To excel at farming, your children will need better math skills than they may be getting at school. Here’s how to help

Despite the billions of dollars spent on education each year, student math test scores continue to fall in most of Canada. The alarming statistics don’t bode well for the success of future generations. Like reading, math is a fundamental skill, necessary for success in life and work.

John Mighton

John Mighton
photo: Supplied

John Mighton who established JUMP Math, a tutoring program now being used by more than 170,000 students across Canada, the U.S. and other countries, insists that any child can learn math.

Contrary to the popular notion that only those who are gifted in math can do well in it, Mighton believes every student can do well if they are taught in the right way and if they are given the opportunity to practise in order to consolidate what they learn.

“Math is easier than it appears,” Mighton says.

Mighton insists that kids are born with wonder and curiosity, and they enjoy solving problems. “They lose that wonder and curiosity… it’s our job to keep it alive.”

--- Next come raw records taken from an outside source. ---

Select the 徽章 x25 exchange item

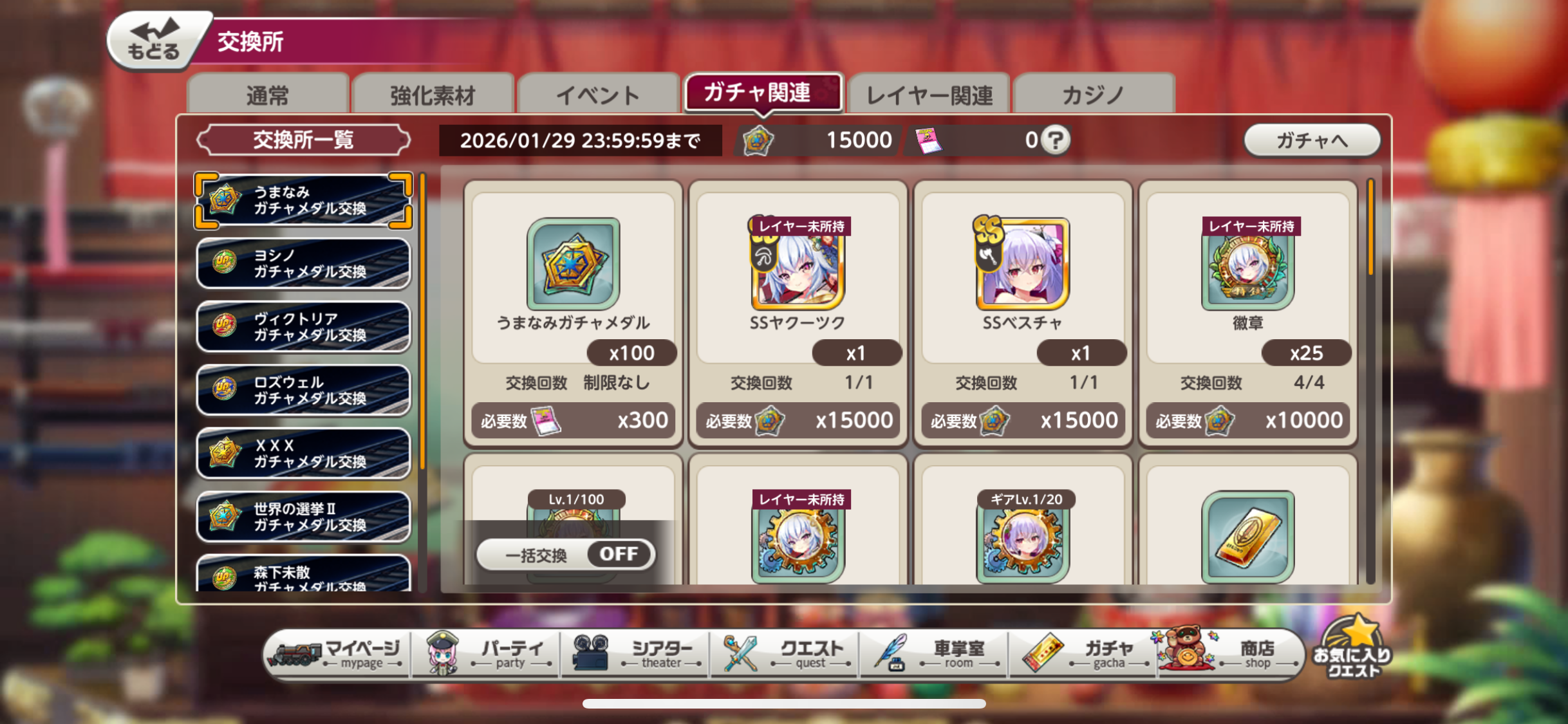(x=1247, y=313)
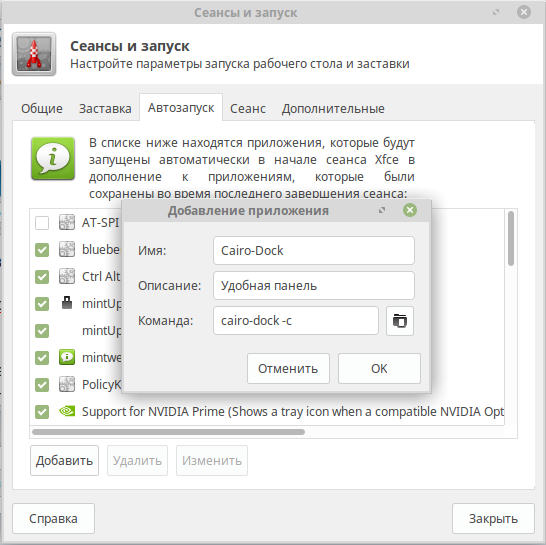Click the mintUpdate lock icon
Image resolution: width=546 pixels, height=545 pixels.
pyautogui.click(x=67, y=303)
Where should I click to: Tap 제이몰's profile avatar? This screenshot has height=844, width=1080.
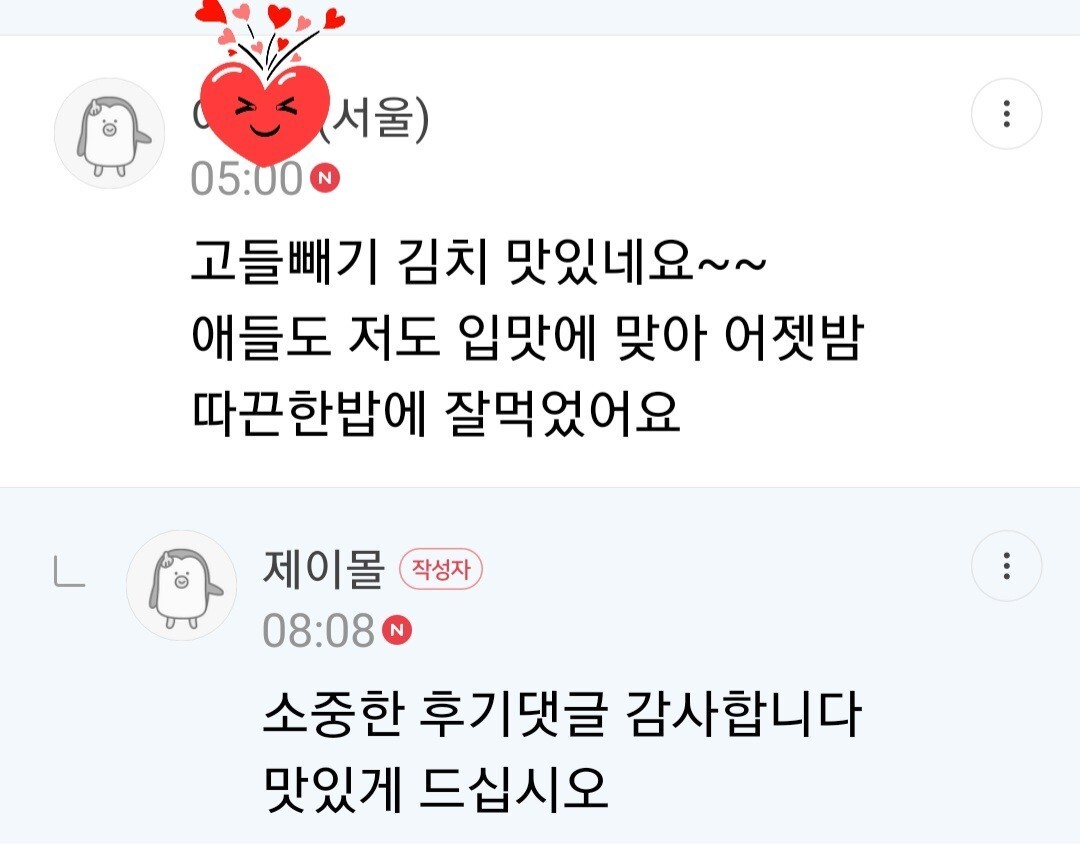tap(181, 585)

Mighton’s own personal success in math came late in life. Although he loved math as a youngster, he was convinced by his teachers that he didn’t have the necessary aptitude to have a successful career in math. So he pursued his love of theatre instead and eventually went on to win the Governor General’s award for one of the plays he wrote.

Despite the award, it was difficult to make a living writing plays so he always had a part-time job to keep himself afloat financially. It was after he convinced a woman to hire him as a part-time math tutor — despite not having a degree in math — that he rediscovered his love of math.

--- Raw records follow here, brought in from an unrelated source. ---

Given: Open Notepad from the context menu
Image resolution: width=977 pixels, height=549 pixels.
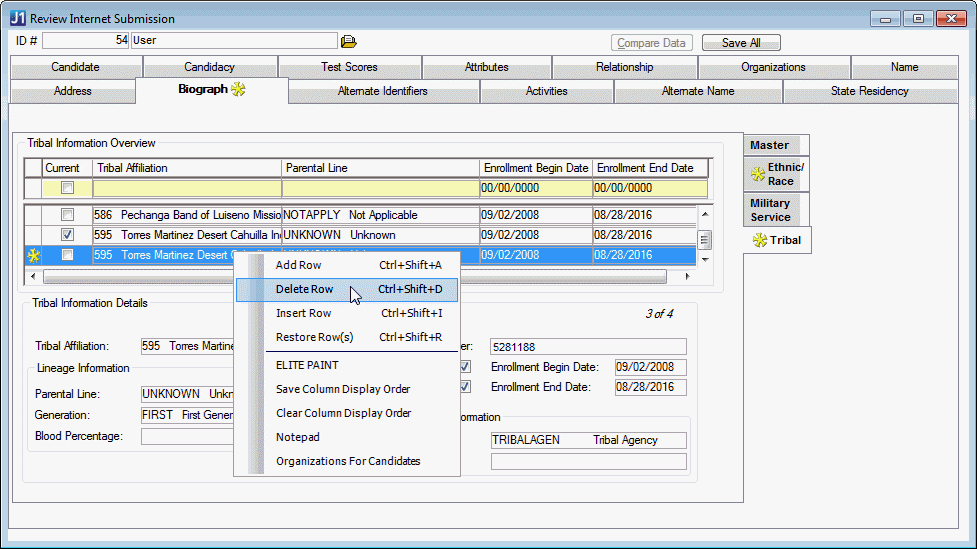Looking at the screenshot, I should (x=297, y=437).
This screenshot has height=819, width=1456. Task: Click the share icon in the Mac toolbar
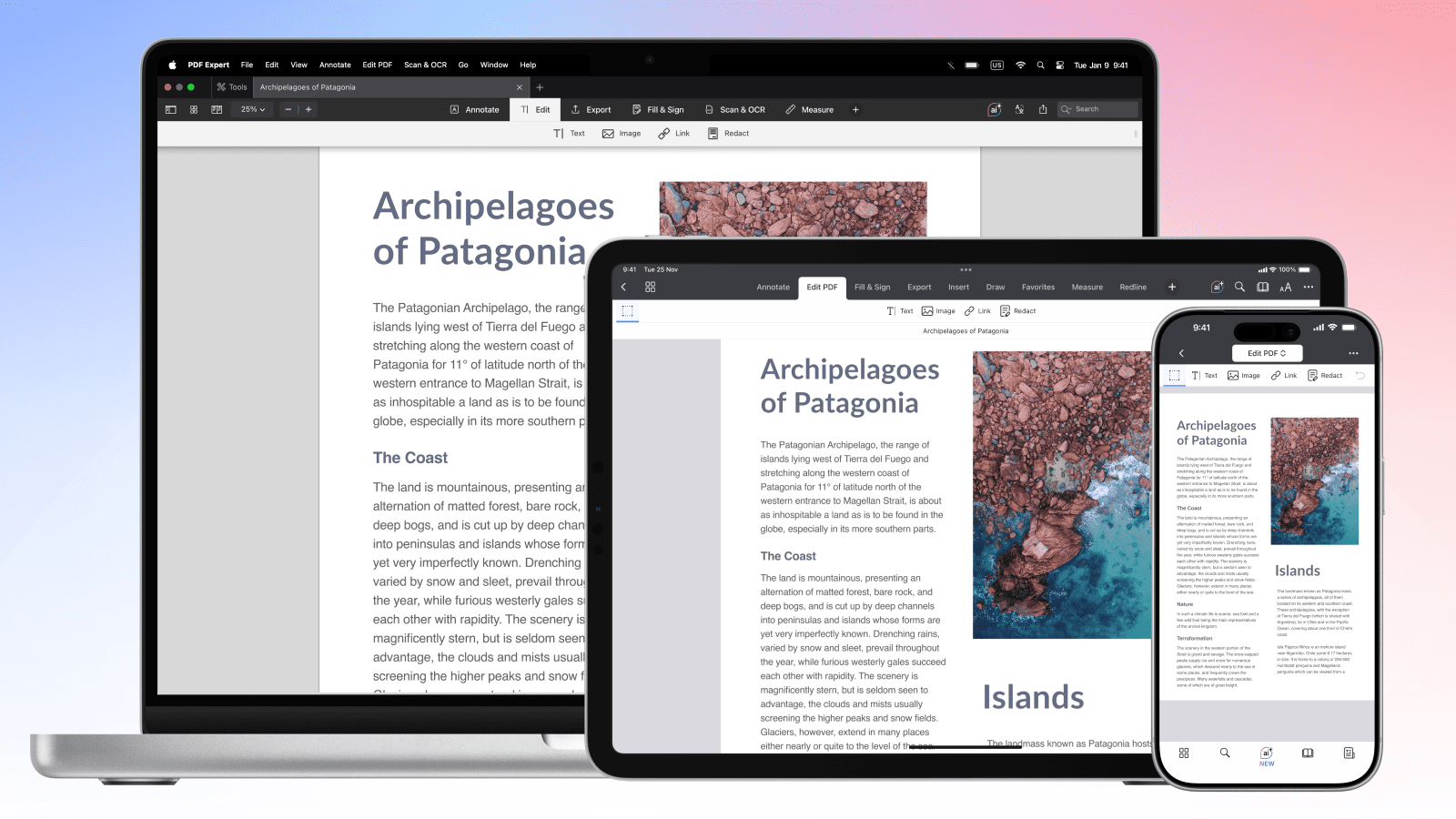1043,109
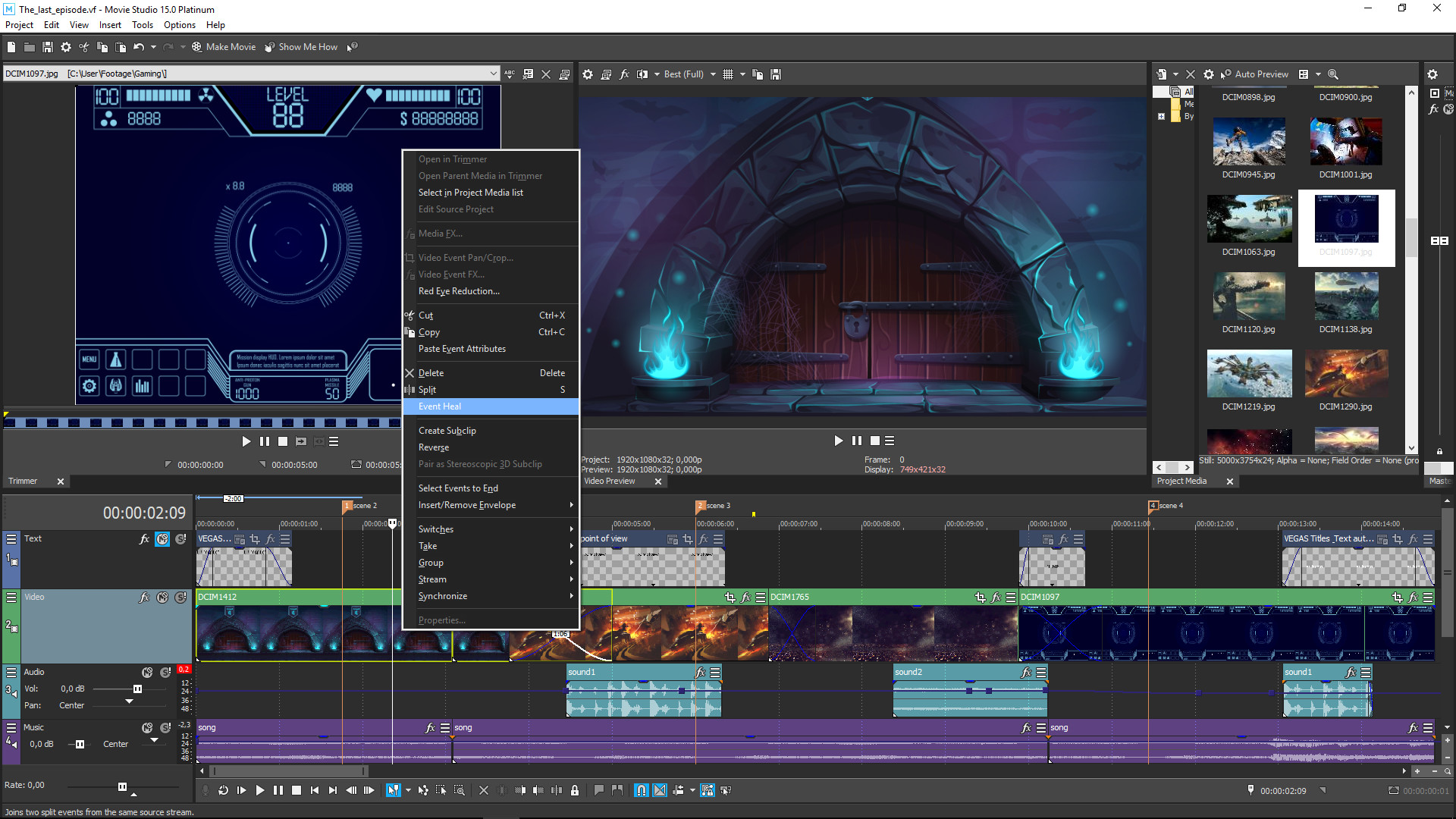This screenshot has height=819, width=1456.
Task: Expand the Switches submenu in context menu
Action: pyautogui.click(x=490, y=529)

After years in the trenches, working with struggling students and finding ways to improve their math scores by leaps and bounds, Mighton founded the JUMP Math tutoring program. Although he had nearly failed calculus in his first year of university, Mighton later went on to get an advanced university degree in math and now is a math professor at the University of Toronto.

His struggles with math make him an ideal candidate to found a math tutoring program, says Mighton.

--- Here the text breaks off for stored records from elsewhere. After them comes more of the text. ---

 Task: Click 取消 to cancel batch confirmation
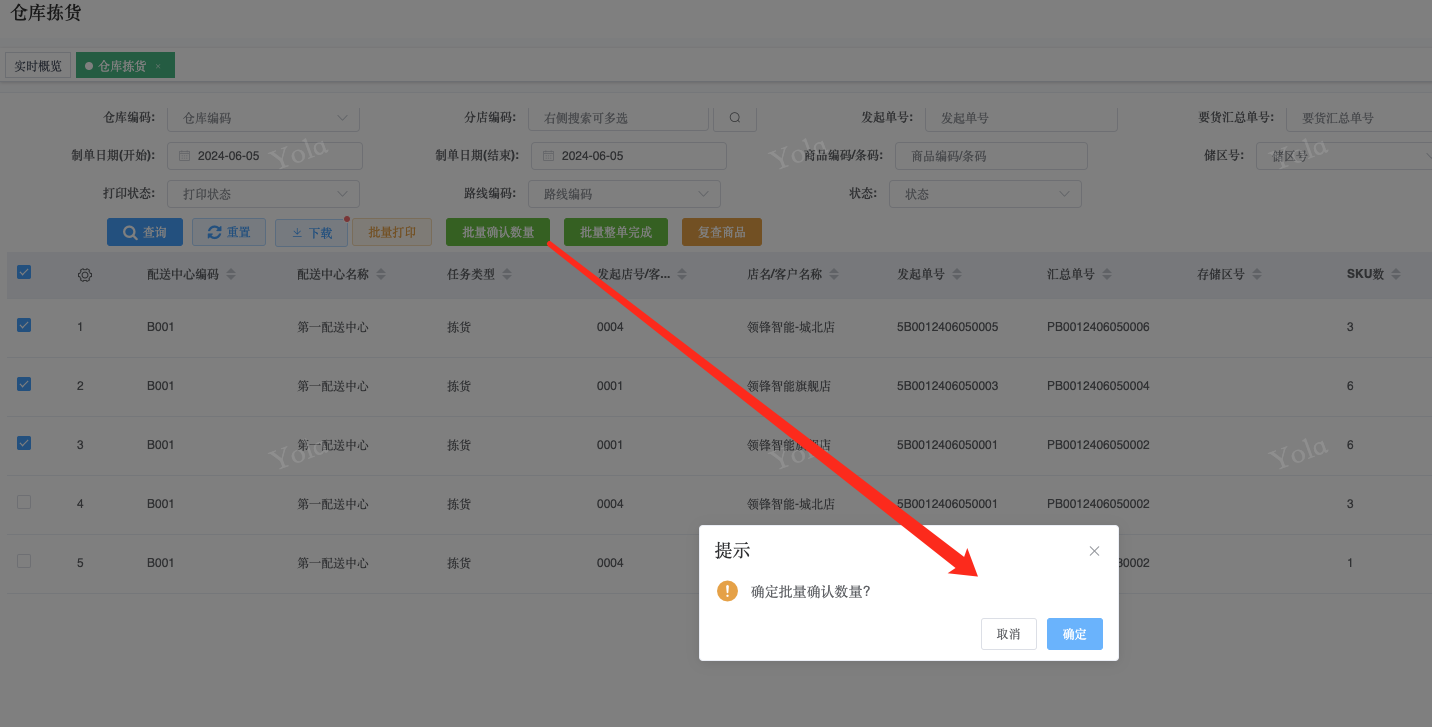pos(1008,634)
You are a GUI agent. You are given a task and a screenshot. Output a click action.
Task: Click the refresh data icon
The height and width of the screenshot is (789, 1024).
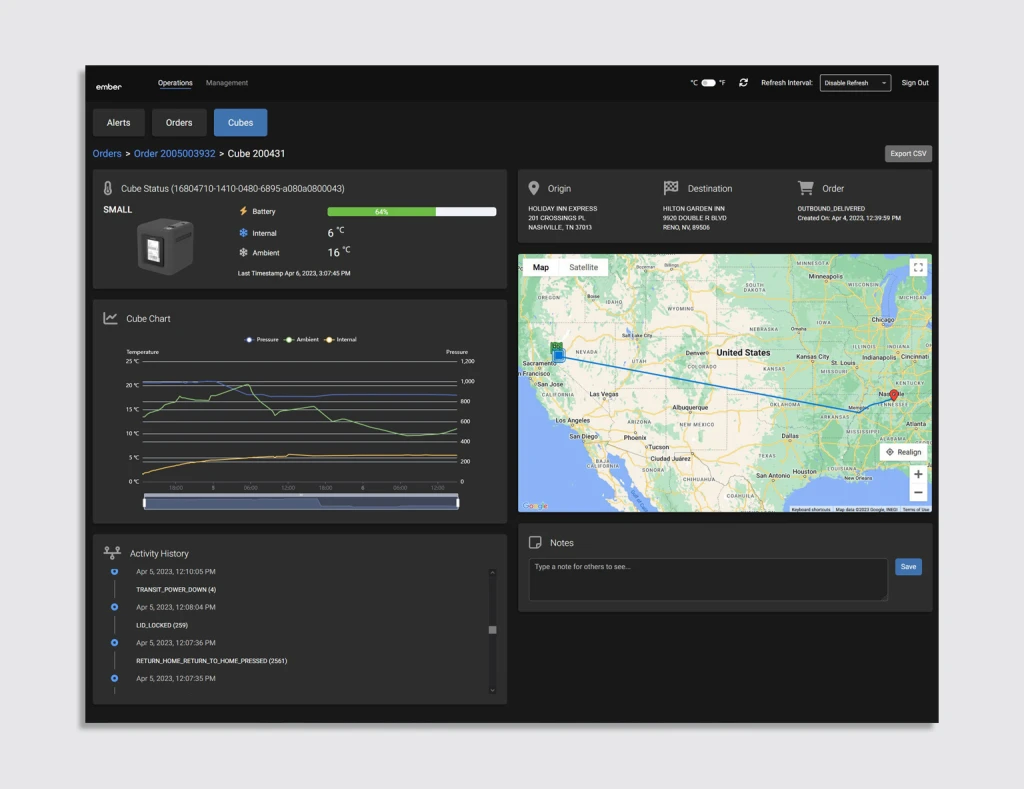click(x=743, y=83)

Mighton had several tutors working with him, and while he was very pleased with the progress his students were making, he realized it would be more efficient to develop resources for teachers to help them in the classroom.

Mighton sees many problems with the way math is being taught in schools. Too often kids believe early on that “they aren’t good at math.” It’s a catch-22, he says. “The more a child falls behind, the more anxious they get, the worse they will do.”

He adds, “If a teacher makes the students feel comfortable they will do better.”

Part of the problem is that teachers don’t actually know how to improve their teaching. “Teachers are my heroes but many admit they don’t have enough training to teach math,” asserts Mighton.

It’s also difficult for teachers to help individual students when there are 25 or more students in a class. “Students need more guidance than they are getting in school,” says Mighton.

Another part of the problem is that math is like a ladder; if you miss a step it’s hard to go on to the next level, says Mighton. “Children stop paying attention because they don’t think they can do it.”

Kids also suffer from cognitive overload. “They are being asked to learn too many things at once,” says Mighton.

The JUMP Math program uses a system of guided discovery. It allows students to discover math concepts independently in manageable steps while the teacher provides sufficient guidance, examples, feedback and scaffolding for all students to work towards their full potential.

And it works. An independent study showed that students using the JUMP Math program progressed at twice the rate of the control group. JUMP Math is a complete package of resources intended to cover the curricula for Grade 1 through Grade 8.

Parents can also help their children develop fundamental math skills at home. Play board games or card games that involve numbers. Show how you use math skills when baking or calculating crop yields or production per cow. Practise counting and go through the times table at home to reinforce fundamental skills. (For more suggestions for what parents can do to help, see the sidebar.)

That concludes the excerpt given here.